NOES -37: Cebekhulu, R N; Coetzee, T W; Dreyer, A M; Duncan, P C; Farrow, S B; Harris, T D; Hill-Lewis, G G; James, W G; Kalyan, S V; Kloppers-Lourens, J C; Kopane, S P; Lotriet, A; Marais, E J; Masango, S J; Morgan, G R; Motau, S C; Mpontshane, A M; Msweli, H S; Oriani-Ambrosini, M G; Rabie, P J; Robinson, D; Ross, D C; Schfer, D A; Selfe, J; Shinn, M R; Smalle, J F; Steenhuisen, J H; Stubbe, D J; Swart, S N; Swathe, M M; Terblanche, J F; Van den Berg, N J; Van der Westhuizen, A P; Van Schalkwyk, H C; Waters, M; Wenger, M; Zikalala, C N Z.
ABSTAIN - 8: Diemu, B C; Botha, T; Kganare, D A; Koornhof, N J J v R; Mashiane, L M; Mc Intosh, G B D; Njobe, M A A; Ramatlakane, L.
Question agreed to. [Applause.]
Bill accordingly read a second time.
Chairperson, I would like to rise on a point of order relating to the order that we have just dealt with.
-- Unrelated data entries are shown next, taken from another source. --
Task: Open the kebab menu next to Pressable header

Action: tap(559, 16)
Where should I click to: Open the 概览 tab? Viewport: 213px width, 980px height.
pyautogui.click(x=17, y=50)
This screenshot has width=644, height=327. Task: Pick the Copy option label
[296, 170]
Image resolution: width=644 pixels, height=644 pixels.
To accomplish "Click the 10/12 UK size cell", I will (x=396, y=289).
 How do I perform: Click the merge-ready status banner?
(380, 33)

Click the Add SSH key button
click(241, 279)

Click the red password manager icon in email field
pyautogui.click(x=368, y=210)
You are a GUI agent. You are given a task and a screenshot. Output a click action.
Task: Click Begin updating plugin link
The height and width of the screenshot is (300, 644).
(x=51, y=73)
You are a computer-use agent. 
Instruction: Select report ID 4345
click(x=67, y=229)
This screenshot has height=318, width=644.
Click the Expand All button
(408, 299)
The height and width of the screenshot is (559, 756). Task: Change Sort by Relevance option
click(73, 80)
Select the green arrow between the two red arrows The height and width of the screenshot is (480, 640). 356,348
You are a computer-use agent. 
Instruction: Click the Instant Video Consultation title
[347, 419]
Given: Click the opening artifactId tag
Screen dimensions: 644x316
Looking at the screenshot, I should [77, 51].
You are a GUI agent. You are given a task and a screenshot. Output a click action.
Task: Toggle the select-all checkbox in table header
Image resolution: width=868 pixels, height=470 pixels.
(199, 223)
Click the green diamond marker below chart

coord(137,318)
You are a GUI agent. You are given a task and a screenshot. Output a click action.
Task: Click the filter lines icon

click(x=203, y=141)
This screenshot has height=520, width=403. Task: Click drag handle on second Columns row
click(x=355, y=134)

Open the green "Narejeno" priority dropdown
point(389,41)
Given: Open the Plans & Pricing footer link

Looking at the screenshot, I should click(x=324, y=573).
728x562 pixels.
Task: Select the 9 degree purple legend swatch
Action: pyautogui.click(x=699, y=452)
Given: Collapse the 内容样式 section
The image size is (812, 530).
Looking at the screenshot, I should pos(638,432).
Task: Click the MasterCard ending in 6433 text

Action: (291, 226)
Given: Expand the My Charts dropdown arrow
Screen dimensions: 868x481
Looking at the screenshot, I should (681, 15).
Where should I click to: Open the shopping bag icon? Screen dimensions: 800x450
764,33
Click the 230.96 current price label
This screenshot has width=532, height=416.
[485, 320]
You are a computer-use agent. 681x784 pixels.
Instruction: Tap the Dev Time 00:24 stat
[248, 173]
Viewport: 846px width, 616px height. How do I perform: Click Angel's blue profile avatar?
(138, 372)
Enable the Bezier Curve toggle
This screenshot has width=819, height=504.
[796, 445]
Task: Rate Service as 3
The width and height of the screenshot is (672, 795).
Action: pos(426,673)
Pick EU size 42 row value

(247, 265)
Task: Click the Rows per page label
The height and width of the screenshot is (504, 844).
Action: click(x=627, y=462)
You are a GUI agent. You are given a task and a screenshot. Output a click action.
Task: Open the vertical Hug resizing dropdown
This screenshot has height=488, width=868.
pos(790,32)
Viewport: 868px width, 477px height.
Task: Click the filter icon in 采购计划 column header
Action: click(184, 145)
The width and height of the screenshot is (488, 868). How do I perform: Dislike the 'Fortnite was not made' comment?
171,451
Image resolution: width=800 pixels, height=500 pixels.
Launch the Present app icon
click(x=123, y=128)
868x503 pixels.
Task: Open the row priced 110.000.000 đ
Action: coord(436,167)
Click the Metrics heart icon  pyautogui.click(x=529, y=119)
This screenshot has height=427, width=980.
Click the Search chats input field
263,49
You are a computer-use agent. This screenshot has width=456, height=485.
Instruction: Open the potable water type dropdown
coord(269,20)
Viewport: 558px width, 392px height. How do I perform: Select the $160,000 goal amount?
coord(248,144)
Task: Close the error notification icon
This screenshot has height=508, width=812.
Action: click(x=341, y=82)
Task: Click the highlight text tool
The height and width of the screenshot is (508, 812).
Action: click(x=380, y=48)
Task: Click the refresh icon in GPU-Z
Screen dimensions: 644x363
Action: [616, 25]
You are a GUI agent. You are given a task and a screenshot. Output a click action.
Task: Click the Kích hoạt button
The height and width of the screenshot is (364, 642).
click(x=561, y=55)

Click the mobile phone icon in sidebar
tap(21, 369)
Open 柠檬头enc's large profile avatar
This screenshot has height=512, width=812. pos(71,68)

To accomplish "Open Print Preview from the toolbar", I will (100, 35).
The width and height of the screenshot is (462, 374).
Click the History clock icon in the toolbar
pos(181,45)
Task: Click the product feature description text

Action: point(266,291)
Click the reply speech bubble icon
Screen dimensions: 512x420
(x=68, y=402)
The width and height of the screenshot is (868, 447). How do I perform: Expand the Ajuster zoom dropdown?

When Dr Oriani-Ambrosini raised a point of order and indicated that he had three points of order, the previous Chair ruled or forced him to sit down before he had raised his third point of order. Now, in terms of Rule 17, when a point of order is raised, the member called to order shall resume his or her seat. After the point of order has been raised with the Presiding Officer by the member, the Presiding Officer shall give his or her ruling or decision thereon. In this case, it did not happen. Can we get a ruling on this, Mr Chair?
Hon member, the ruling is that you should have raised this point of order then, not now. [Applause.]